Apple has a list of what they consider to be the best debugging tricks for iOS here.
There is also a couple of videos on the developer's site. I can never find out how to make a direct link, but there aren't that many videos, so just search for "debug":
https://developer.apple.com/videos/wwdc/2012/
There is also one from last year:
https://developer.apple.com/videos/wwdc/2011/
Access to the developer site requires registration.
Should you ever consider venturing into OS X territory, then here is the Apple-approved debugging magic.
My iphone app randomly received this message. I know certain it is memory release problem. However what is the best way to find which object leads this problem. Here are what I have tried
Use Instrument Leak and
ObjectAllocation Trace. Dont saw any
help to know which object have this
problem
Put NSZombieEnabled=YES and project executive ... Dont saw any
help either
Put NSLog everywhere but the EXE_BAD_ACCESS just appear anywhere.

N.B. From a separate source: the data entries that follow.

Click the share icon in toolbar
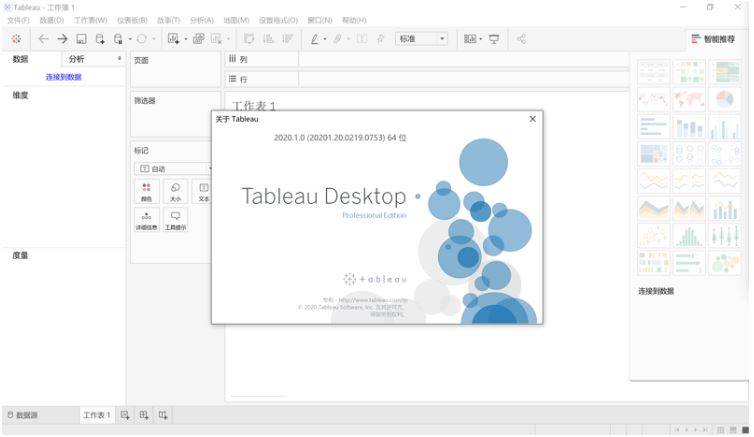The width and height of the screenshot is (754, 437). (521, 39)
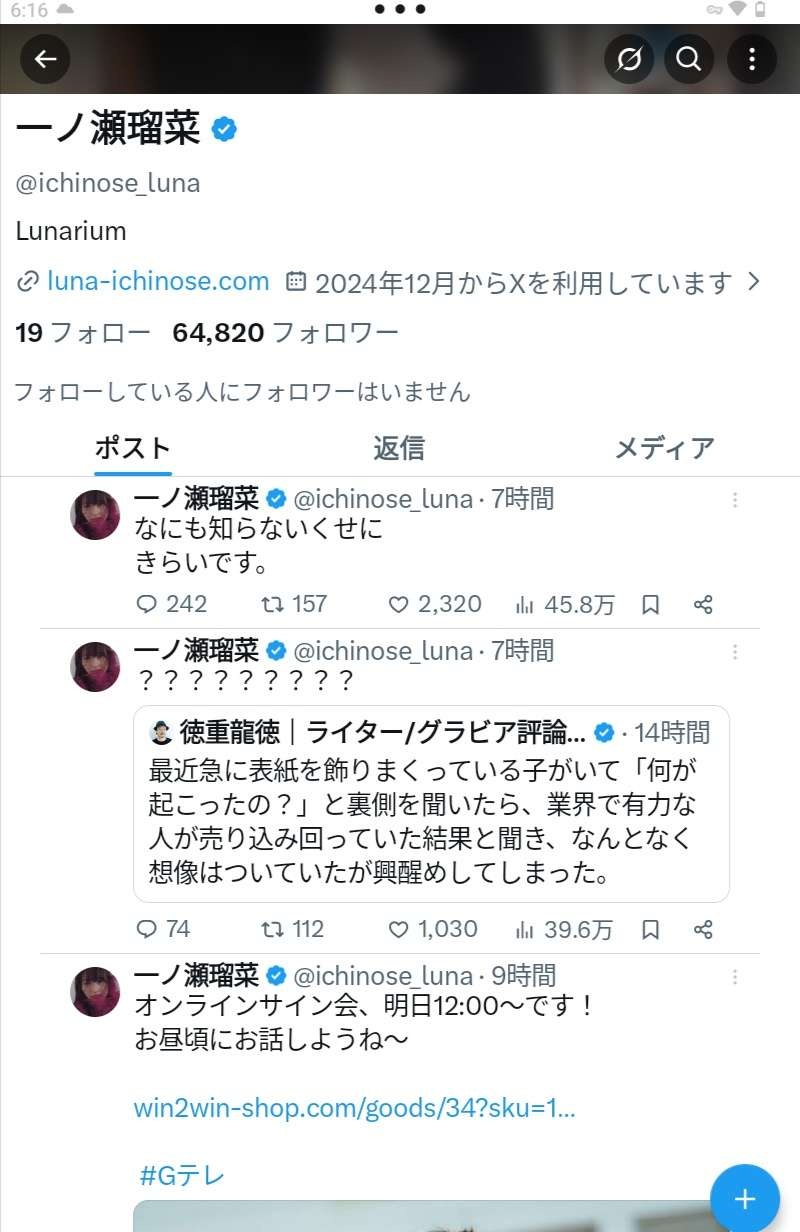800x1232 pixels.
Task: Open the profile overflow menu (three dots)
Action: tap(752, 59)
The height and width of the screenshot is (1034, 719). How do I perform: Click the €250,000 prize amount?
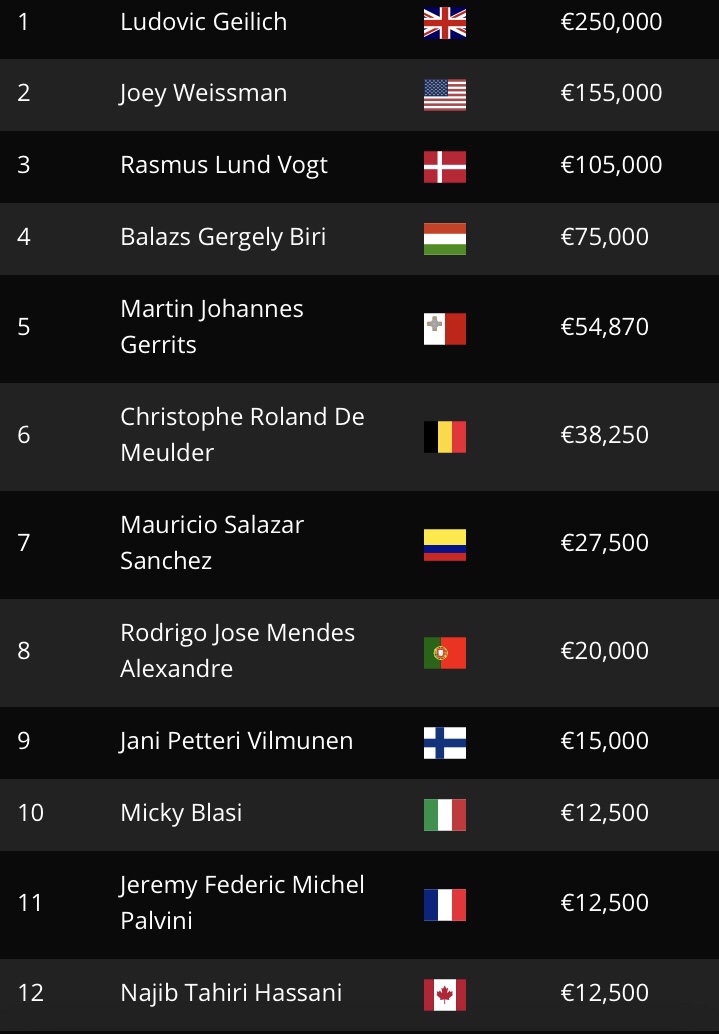tap(611, 22)
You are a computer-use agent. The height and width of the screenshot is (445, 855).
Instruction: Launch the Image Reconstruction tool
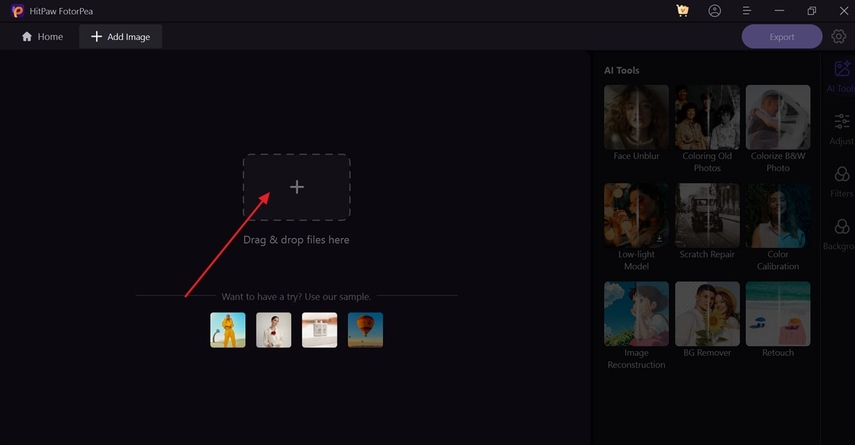pyautogui.click(x=636, y=313)
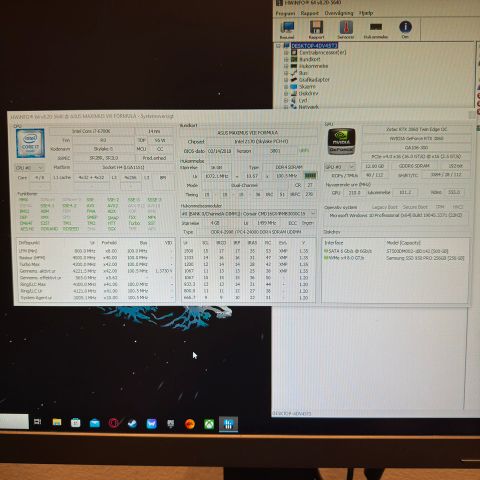Expand the Bundkort tree node
480x480 pixels.
(x=286, y=59)
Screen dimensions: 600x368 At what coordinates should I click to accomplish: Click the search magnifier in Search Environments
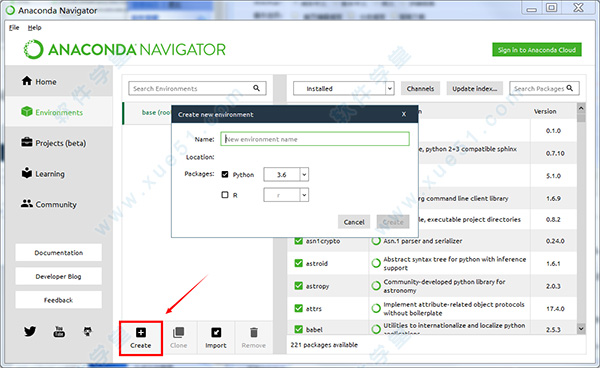click(256, 88)
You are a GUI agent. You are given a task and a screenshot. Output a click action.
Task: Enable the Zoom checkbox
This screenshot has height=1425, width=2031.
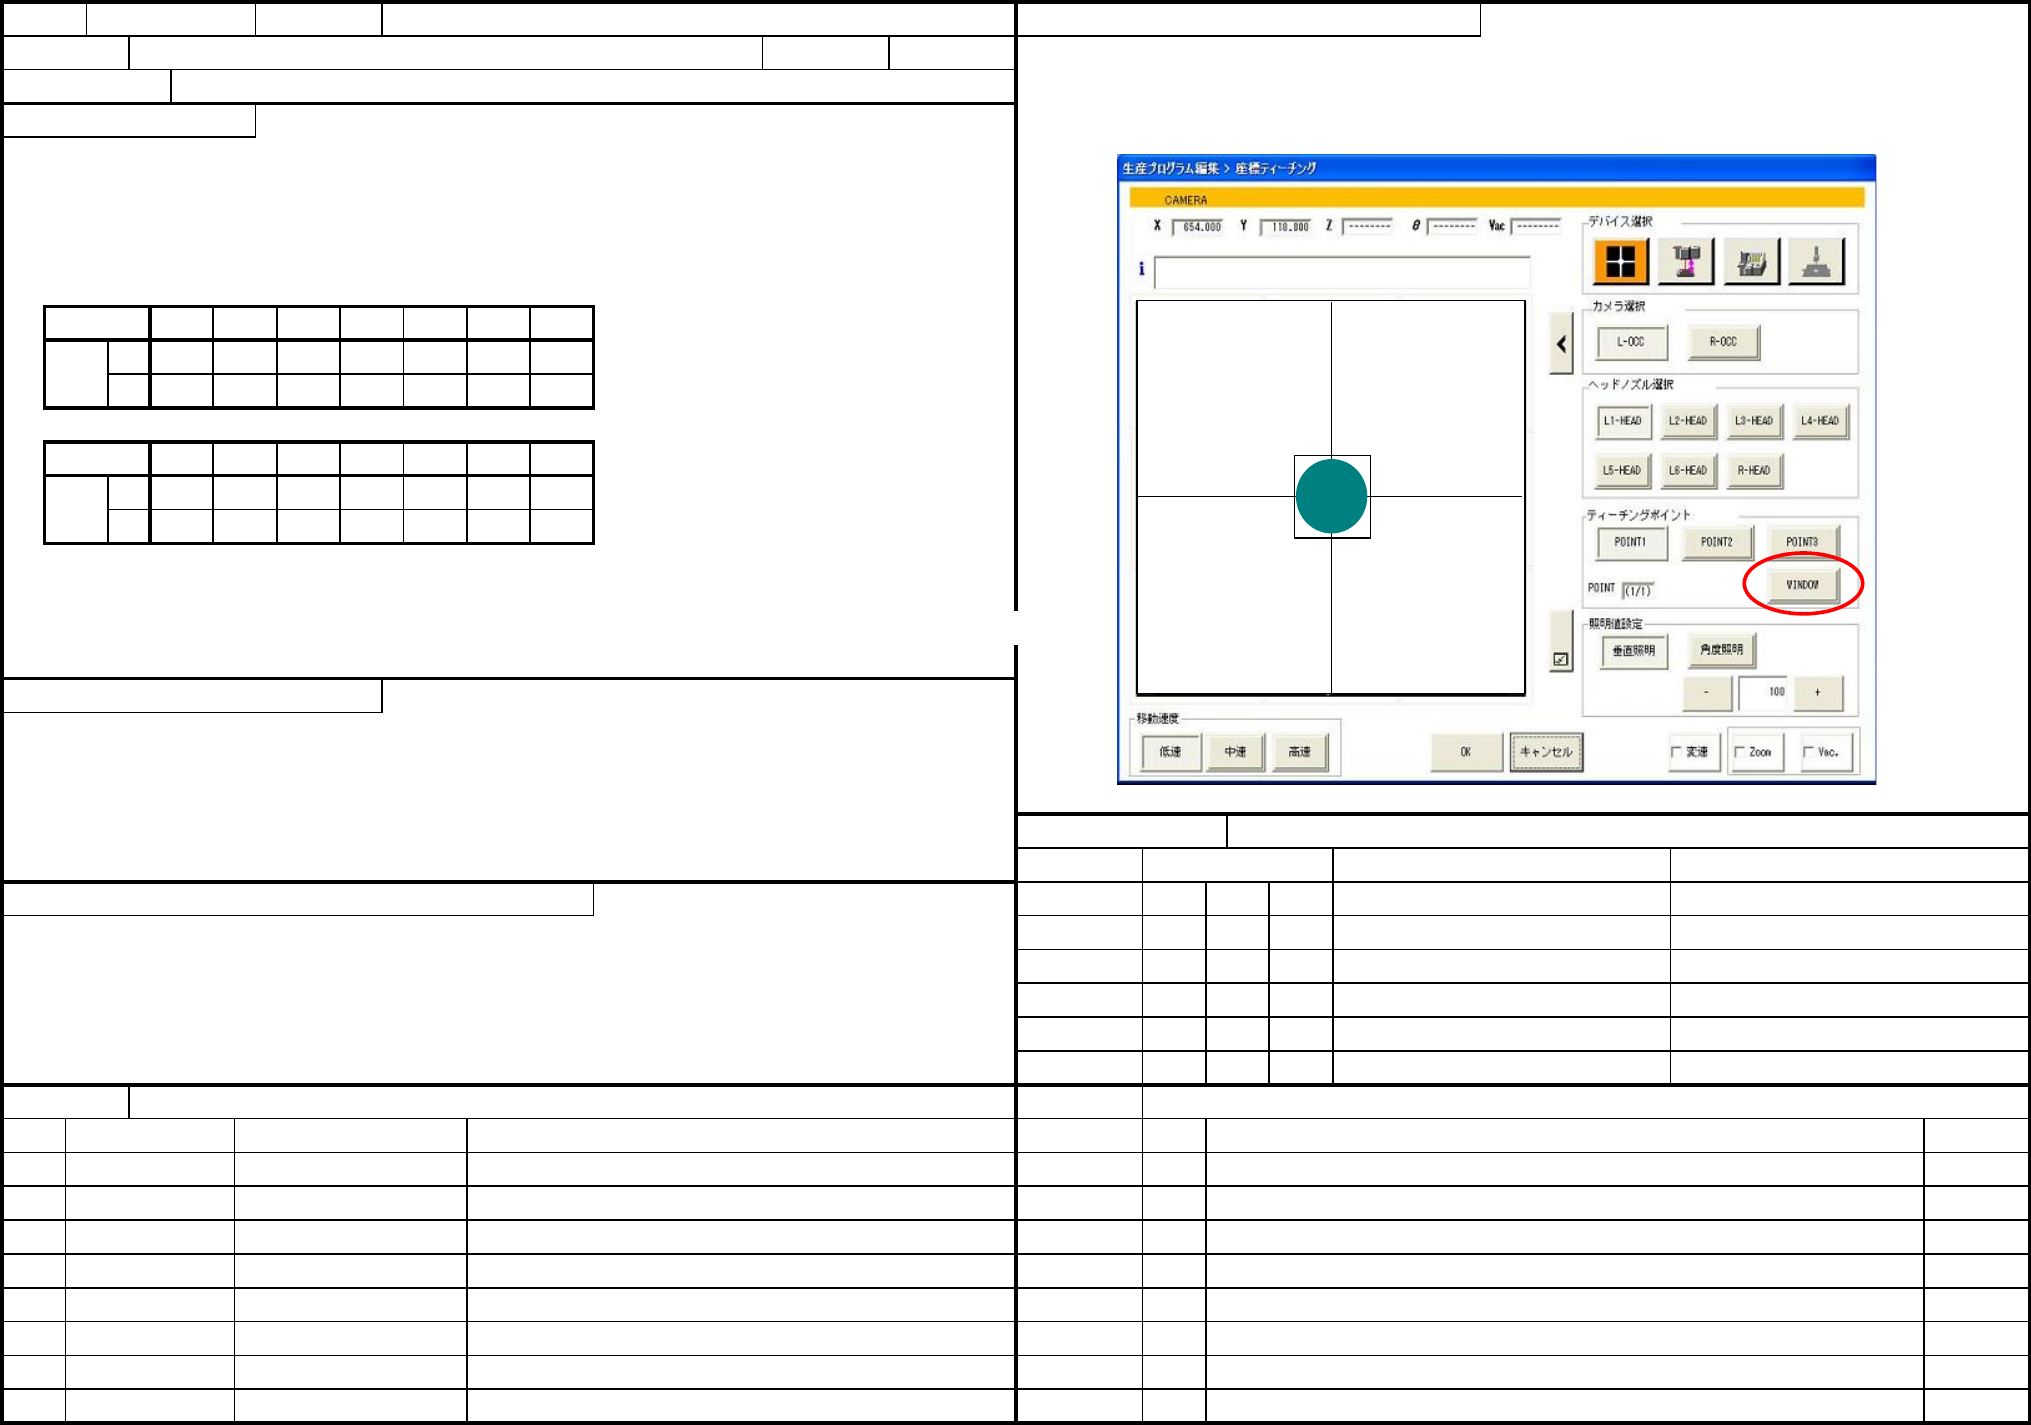[1740, 752]
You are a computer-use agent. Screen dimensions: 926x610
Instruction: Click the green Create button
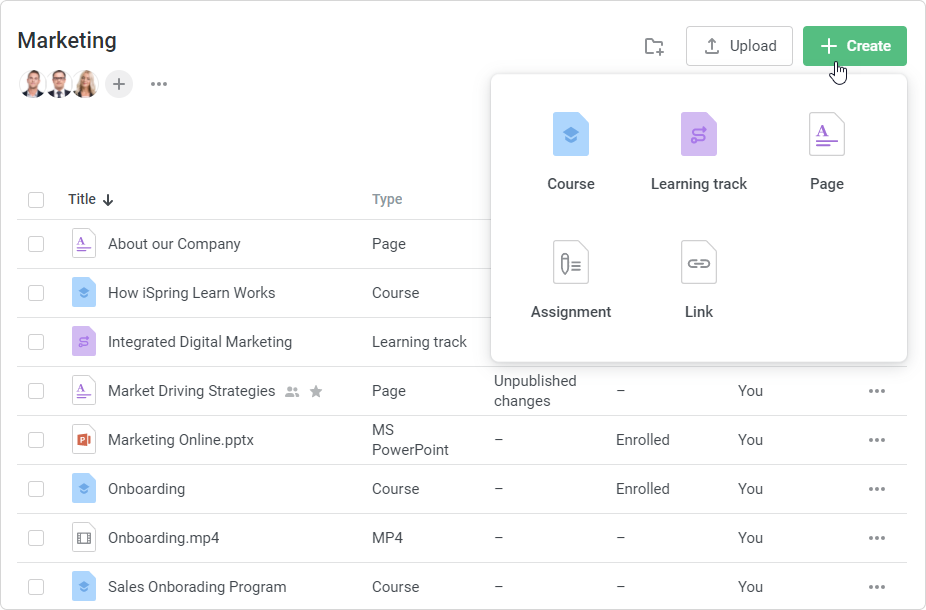click(x=855, y=46)
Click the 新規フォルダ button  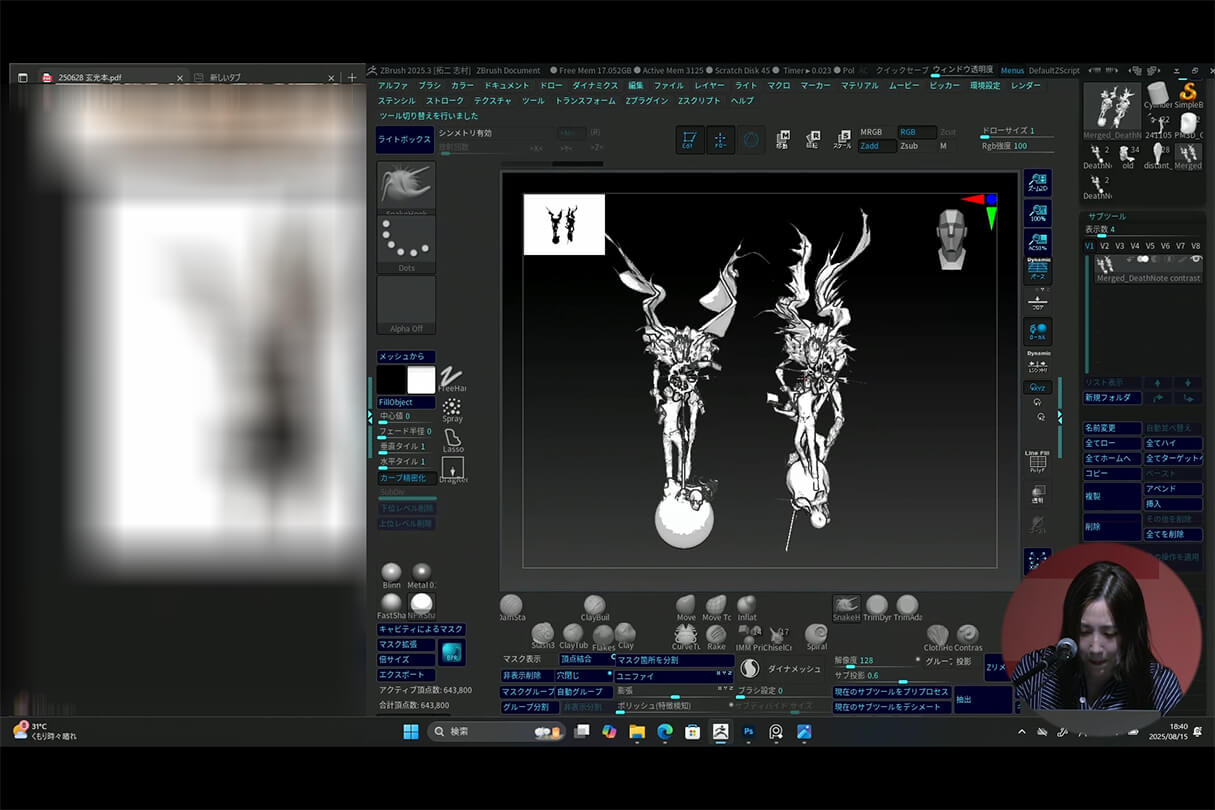pyautogui.click(x=1112, y=398)
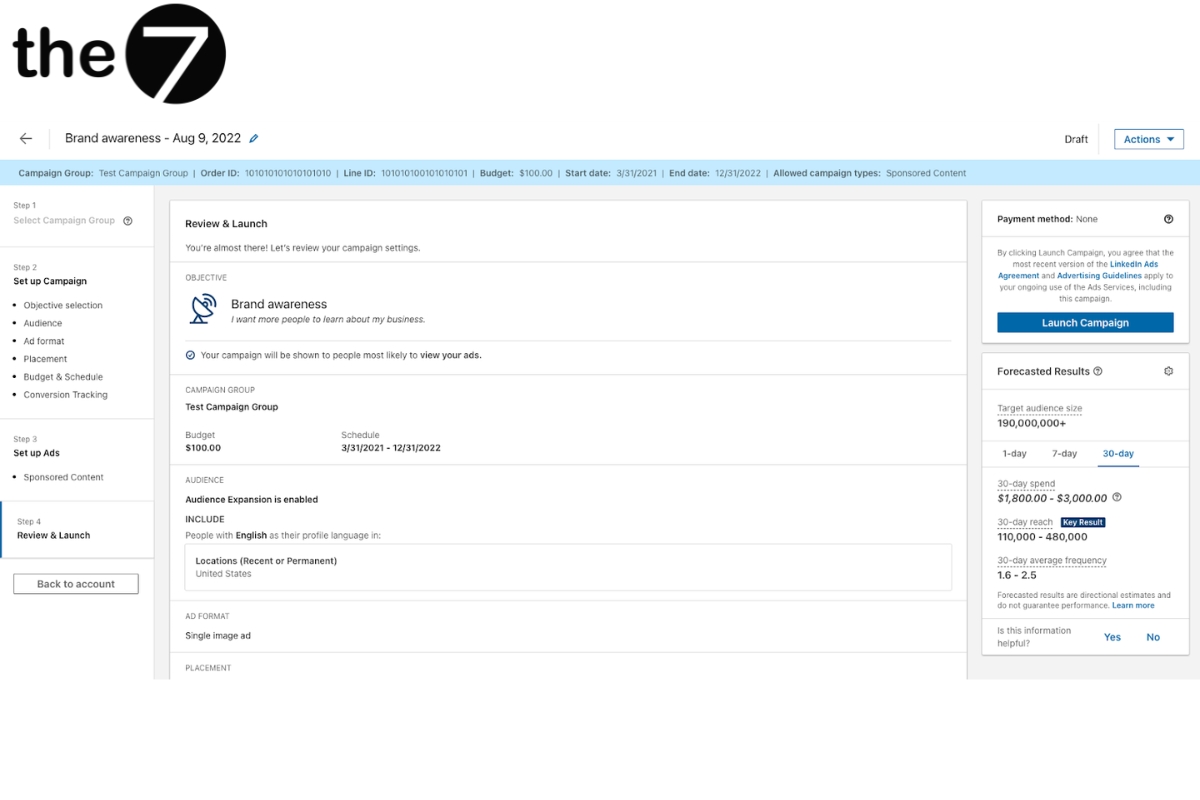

in the debuger, just saw the code
happened in the assembly. like
objc-msg send.
review code many times and read memory management a lot time
and research online a lot time. but
no surprise.
Is there a completed solution to figure out this problem easily. I am a previous Visual C++ programmer, I deal with memory management with years and it is easy to debug and figure out in Visual C++.
If you couldn't see any helpful debug info, I would suggest you find all the places that you are doing a release. It is most likely the case that you have released something that did not need to be released. Code would help us in tracing the issue with you.
As Juan noted, the first stop is the Debugger - what does the debug window give for a stack trace when the app crashes? You should be able to see the line it crashed on... you said in a comment to one response that you saw the crash happen around the lines:
CGPDFDocumnetRef docA=CGPDFDocumentCreatWithURL(myurl);
CGPDFDocumnetRef docB=CGPDFDocumentCreatWithURL(myurl);
Are you really using the same URL object for both calls? Which line is it exactly?
It could be something around the way you make use of the CGPDFDocumentRef, you can find example code how Apple uses them in the QuartzDemo project, file "QuartzImageDrawing.m" (you can find the demo project from the developer portal or embedded in the iPhone documentation with XCode).
XCode is actually pretty powerful, but it does things differently from other IDE's.
In addition to Erich answer, I'd want to add go backward. Start with the most recently added release and work from there.
I ran in to this and it turned out I was releasing an auto-released object that was returned from a convenience method built in to the Cocoa-Touch framework. My problem was as Erich described -- I released this auto-released object. When the system attempted to release it, the program gave the error you are describing.
Regards,Frank
The best way to know what happend is using the xCode Debbuger, give it a try.
You will also receive the message when you don't pass enough parameters to a variable argument method. For example having a NSLog statement like this: NSLog(#"Hello %#");
To check what the error might be
Use NSZombieEnabled.
To activate the NSZombieEnabled facility in your application:
Choose Project > Edit Active Executable to open the executable Info window.
Click Arguments.
Click the add (+) button in the “Variables to be set in the environment” section.
Enter NSZombieEnabled in the Name column and YES in the Value column.
Make sure that the checkmark for the NSZombieEnabled entry is selected.